Commander Cherry’s Puzzled Journey Review

Commander Cherry’s Puzzled Journey is the brainchild of the talented chaps at Grande Games. Recently released on PlayStation 4, this puzzle title utilizes the PlayStation Camera to track your movements and create platforms for your character to use within the game’s levels.

Commander Cherry’s Puzzled Journey starts off warning you about general health conditions and making sure the camera is plugged in. You can change the camera settings on the main menu, though as much help as this is, the game seems to have trouble picking you up. Wearing dark clothes and playing the game in a dimly lit room will cause a lot of headaches, even after you spend ages fiddling about with the settings. In addition, if there are any miscellaneous objects nearby (and chances are if you live in a small apartment or a flat you will have chairs or tables in the view of the camera) the game will pick those up better than it seems to pick you up. Due to these issues, I found playing the game extremely frustrating and admittedly found it hard to progress.

When things actually did work, the gameplay still manages shines with the platforming being very simple but addictive all the same. The game essentially tasks you collecting red orbs by doing certain challenges using your body as the platforms; admittedly, the game is probably aimed at a different market than me, as even when I move far away from the camera my ample size made doing some of the puzzles a little bit of a challenge. However, I will admit that when I did get the camera working the game was pretty enjoyable—it’s just a shame that actually getting the game to function correctly is such a chore. 

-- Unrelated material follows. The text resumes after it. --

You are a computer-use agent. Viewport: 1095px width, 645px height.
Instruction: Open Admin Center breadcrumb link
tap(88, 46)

As mentioned, wearing dark clothing exacerbates the issues with the sensor, and as laughable as it may sound, I was forced to change into something a little brighter in order to solve the problem. In fact, the issue was so bad that the game didn’t register my lower body as I was wearing dark trousers. Funny, but sadly all too true. 

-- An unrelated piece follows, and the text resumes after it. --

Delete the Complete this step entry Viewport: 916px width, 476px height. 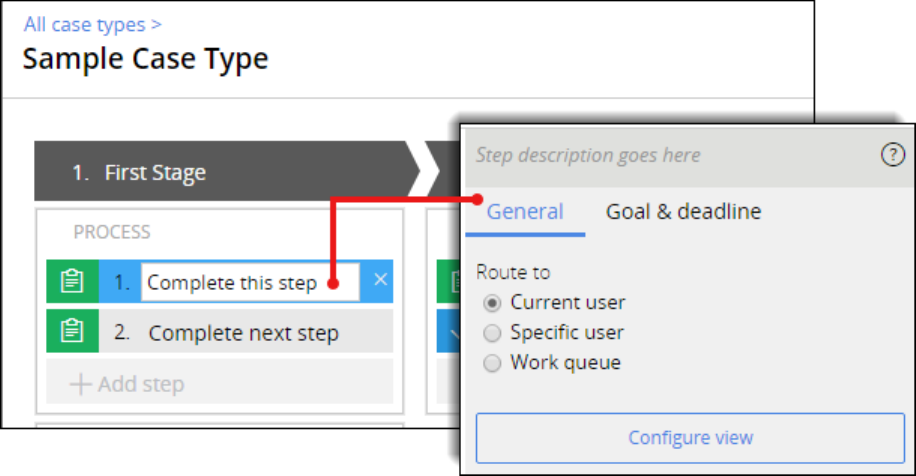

Commander Cherry’s Puzzled Journey has a solid difficulty curve, though the first level just has getting you used to moving your body to make platforms. Mess up enough times and it’ll give you a double jump power-up. You will also lose points if you keep rebuilding the structures for the platforms, so there’s plenty of replay value if you want to get the best score possible. Early on you will start bumping into these strange looking plant monsters; these creatures will make it impossible for you to pose if your body is touching them so this is when you need to really start to take time and be incredibly accurate with your poses (you’ll be able to destroy them with a laser later on in the game). However, due to the camera issues this is even more of a challenge then it should be. In later levels you also need to do multiple poses to clear large chasms, though fortunately there’s plenty of checkpoints allowing you to take a break when you are feeling tired as this game is physically exhausting.

Commander Cherry’s Puzzled Journey has some decent graphics with the character models possessing some solid detail. My personal favourite character has to be the adorable Seal, though Commander Cherry himself seems a little small on the screen. On the flip side, the level designs seem very uninspired, with the same textures being recycled throughout the game. Still, overall it’s not a particularly bad looking platformer, even if it could have done with some more variety.

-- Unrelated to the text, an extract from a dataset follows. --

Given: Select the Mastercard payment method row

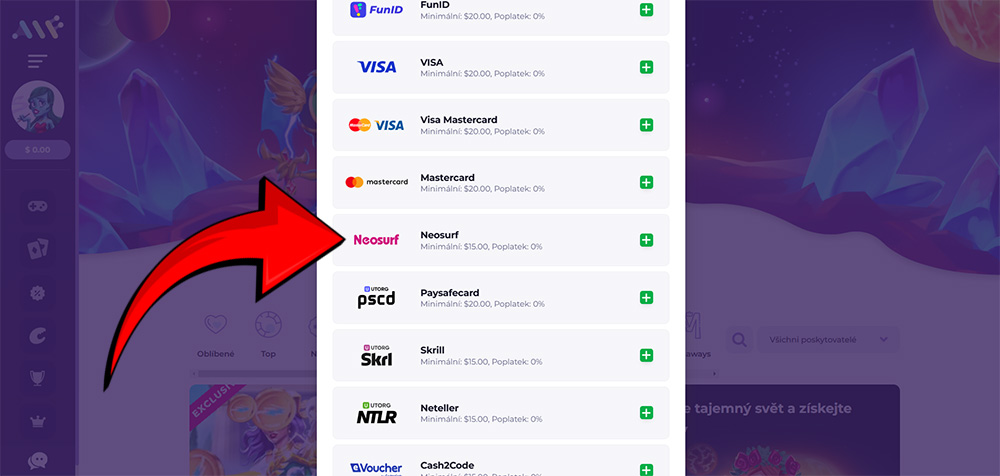Looking at the screenshot, I should (501, 182).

Despite its undeniable charm, I’m still left with no choice but to be pretty harsh on Commander Cherry’s Puzzled Journey. With such a flawed use of the camera, the game felt like it needed a little more time in the oven before it was released. In addition, it’s also pretty short with only nine levels in the game, and while there is some replayability value to be had, the various camera issues meant I had little interest in playing through the game again.



The Final Word

Despite its charm, Commander Cherry's Puzzled Journey is too flawed to recommend to adults and kids alike.